▶ [Problem statement]: Copy out word for word the lines of the data below, starting at the line that contains "Viewport: 787px width, 590px" and ending at the last line of the data.

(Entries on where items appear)
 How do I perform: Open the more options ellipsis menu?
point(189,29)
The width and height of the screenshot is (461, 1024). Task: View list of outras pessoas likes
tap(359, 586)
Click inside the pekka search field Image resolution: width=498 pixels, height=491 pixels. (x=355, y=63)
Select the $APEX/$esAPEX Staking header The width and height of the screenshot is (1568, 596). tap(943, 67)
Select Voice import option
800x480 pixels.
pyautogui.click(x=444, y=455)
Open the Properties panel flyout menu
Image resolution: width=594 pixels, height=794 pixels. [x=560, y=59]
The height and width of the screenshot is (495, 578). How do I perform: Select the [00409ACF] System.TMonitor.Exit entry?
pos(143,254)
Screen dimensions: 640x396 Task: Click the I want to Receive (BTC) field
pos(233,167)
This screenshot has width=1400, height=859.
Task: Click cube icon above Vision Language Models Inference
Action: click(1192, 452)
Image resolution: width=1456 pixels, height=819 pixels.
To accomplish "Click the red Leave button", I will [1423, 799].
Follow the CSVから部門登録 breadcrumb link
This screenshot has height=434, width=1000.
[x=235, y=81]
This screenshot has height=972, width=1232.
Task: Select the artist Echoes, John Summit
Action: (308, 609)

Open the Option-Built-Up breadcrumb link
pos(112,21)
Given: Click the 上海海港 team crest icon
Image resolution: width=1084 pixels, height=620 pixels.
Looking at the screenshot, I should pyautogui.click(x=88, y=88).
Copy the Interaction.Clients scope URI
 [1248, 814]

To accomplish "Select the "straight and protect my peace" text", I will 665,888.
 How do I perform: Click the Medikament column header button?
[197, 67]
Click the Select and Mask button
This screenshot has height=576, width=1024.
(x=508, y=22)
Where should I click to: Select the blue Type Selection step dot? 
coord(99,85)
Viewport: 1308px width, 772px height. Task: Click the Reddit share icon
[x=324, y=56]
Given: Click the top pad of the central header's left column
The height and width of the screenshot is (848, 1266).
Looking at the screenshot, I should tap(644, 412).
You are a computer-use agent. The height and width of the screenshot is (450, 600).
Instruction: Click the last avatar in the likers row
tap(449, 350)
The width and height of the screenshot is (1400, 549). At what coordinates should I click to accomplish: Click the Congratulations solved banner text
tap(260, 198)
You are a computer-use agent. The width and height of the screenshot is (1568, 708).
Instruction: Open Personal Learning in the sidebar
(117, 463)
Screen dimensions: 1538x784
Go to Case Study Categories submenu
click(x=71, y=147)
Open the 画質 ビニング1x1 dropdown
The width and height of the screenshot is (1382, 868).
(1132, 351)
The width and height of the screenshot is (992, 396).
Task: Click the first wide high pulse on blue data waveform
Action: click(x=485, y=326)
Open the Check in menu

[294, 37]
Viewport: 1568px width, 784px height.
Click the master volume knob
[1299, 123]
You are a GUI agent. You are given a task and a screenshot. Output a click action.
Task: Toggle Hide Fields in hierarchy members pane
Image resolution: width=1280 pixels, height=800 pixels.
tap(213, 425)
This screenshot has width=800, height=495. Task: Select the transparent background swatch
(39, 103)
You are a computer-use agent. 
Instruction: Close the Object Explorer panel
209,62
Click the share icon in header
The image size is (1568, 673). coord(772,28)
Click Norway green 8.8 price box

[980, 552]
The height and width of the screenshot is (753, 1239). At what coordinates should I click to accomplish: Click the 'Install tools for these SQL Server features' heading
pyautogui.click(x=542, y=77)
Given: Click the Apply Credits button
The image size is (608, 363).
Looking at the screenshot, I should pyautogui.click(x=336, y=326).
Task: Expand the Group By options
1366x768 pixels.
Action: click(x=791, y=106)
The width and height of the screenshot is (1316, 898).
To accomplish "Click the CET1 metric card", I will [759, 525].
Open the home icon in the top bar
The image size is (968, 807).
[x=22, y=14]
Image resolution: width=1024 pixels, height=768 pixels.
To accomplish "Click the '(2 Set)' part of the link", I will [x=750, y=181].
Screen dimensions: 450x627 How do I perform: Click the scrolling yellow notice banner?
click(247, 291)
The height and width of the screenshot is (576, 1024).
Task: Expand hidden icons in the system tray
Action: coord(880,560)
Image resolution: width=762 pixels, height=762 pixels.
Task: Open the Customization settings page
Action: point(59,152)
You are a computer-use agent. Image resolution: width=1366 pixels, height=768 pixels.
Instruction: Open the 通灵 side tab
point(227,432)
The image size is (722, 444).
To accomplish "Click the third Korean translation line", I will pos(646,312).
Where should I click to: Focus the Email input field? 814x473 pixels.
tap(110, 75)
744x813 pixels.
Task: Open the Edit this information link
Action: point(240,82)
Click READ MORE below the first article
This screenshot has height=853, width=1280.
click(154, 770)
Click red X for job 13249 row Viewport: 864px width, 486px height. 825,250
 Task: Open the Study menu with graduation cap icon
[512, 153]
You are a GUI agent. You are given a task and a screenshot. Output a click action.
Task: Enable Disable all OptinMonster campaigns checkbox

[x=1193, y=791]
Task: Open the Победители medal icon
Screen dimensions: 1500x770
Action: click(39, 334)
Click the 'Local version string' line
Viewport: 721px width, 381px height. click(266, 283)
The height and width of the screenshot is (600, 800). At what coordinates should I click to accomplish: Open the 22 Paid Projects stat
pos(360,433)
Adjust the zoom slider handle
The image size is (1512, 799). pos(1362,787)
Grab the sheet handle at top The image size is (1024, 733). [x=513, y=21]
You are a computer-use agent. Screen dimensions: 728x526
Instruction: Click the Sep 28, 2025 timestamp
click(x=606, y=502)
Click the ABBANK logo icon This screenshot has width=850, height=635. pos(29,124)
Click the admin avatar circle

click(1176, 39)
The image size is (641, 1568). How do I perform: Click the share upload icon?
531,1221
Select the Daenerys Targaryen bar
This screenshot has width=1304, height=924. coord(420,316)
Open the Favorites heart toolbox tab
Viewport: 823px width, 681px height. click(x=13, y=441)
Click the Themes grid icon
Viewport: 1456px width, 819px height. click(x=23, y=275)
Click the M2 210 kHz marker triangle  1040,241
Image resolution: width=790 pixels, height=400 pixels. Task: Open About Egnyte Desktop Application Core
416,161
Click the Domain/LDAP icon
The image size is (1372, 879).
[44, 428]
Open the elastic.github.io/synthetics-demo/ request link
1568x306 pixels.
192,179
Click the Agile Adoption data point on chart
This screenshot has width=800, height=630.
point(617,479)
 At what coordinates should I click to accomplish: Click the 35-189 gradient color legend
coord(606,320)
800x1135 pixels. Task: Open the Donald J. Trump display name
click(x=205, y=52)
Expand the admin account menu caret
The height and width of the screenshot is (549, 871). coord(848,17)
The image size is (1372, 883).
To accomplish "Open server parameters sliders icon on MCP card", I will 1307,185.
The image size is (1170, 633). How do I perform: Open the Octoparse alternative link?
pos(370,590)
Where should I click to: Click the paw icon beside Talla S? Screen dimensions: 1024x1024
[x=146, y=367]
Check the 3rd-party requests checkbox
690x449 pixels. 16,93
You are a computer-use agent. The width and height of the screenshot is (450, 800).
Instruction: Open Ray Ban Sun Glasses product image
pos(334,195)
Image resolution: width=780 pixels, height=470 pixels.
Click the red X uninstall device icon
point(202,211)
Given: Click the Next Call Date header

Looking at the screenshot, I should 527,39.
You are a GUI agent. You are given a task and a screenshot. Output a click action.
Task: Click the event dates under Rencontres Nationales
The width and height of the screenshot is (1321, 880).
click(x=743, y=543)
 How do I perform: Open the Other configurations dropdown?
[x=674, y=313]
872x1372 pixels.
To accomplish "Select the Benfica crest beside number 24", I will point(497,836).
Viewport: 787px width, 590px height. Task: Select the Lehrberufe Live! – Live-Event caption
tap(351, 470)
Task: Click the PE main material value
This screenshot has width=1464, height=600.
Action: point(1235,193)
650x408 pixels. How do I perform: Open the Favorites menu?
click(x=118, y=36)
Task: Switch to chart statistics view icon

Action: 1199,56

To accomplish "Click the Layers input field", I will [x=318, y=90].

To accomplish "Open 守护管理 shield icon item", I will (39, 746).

▶ [Response to the task]:
Viewport: 787px width, 590px height. Task: Select the Lehrberufe Live! – Live-Event caption
tap(351, 470)
Task: Click the PE main material value
This screenshot has width=1464, height=600.
Action: point(1235,193)
650x408 pixels. How do I perform: Open the Favorites menu?
click(x=118, y=36)
Task: Switch to chart statistics view icon

Action: 1199,56

To accomplish "Click the Layers input field", I will [x=318, y=90].

To accomplish "Open 守护管理 shield icon item", I will (39, 746).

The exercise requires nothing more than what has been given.